Stored items
-------

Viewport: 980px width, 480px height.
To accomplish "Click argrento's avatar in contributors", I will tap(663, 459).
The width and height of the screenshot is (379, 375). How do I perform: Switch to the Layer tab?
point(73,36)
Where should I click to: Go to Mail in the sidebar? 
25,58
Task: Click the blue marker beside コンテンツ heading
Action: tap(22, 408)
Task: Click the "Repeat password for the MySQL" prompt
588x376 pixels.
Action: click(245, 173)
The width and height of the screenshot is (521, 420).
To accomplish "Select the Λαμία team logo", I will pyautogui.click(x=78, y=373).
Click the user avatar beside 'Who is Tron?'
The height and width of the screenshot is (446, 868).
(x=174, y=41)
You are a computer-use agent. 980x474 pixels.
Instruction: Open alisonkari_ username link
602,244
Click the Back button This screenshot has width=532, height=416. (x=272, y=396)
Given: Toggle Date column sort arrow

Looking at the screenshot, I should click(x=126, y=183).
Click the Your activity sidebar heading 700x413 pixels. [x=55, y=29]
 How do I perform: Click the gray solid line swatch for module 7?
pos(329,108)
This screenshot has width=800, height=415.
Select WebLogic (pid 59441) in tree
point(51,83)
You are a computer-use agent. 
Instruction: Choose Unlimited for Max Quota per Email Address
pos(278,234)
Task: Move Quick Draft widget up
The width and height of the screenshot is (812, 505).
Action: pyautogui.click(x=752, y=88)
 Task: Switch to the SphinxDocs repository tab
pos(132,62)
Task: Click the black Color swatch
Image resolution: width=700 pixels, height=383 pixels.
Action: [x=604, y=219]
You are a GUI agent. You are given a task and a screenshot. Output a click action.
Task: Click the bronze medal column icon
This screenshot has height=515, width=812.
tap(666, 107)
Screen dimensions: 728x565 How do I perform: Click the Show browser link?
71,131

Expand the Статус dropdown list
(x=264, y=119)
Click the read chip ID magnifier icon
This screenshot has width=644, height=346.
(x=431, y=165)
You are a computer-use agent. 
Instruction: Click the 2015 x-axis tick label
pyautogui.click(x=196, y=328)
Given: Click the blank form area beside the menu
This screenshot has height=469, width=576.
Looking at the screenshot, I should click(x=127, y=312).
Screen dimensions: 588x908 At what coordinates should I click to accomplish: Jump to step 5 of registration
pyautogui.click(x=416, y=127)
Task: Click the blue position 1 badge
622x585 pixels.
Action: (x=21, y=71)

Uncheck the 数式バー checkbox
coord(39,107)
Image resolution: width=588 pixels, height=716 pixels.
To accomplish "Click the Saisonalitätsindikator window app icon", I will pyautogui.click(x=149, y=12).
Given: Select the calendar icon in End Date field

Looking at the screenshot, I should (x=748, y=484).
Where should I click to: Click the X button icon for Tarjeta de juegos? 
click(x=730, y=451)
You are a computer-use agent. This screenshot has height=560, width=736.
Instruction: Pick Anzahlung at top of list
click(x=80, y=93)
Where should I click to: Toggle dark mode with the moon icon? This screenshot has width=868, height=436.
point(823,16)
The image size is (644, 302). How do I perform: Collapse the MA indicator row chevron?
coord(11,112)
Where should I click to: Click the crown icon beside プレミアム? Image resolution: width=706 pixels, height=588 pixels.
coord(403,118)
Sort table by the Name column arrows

-------

**Action item:**
From the entries above, give again exactly the lines running from the line with "This screenshot has width=800, height=415." to the line with "You are a GUI"; include both of those lines.

**Exercise response:**
This screenshot has width=800, height=415.
Select WebLogic (pid 59441) in tree
point(51,83)
You are a computer-use agent. 
Instruction: Choose Unlimited for Max Quota per Email Address
pos(278,234)
Task: Move Quick Draft widget up
The width and height of the screenshot is (812, 505).
Action: pyautogui.click(x=752, y=88)
 Task: Switch to the SphinxDocs repository tab
pos(132,62)
Task: Click the black Color swatch
Image resolution: width=700 pixels, height=383 pixels.
Action: [x=604, y=219]
You are a GUI agent. You are given a task and a screenshot. Output a click action.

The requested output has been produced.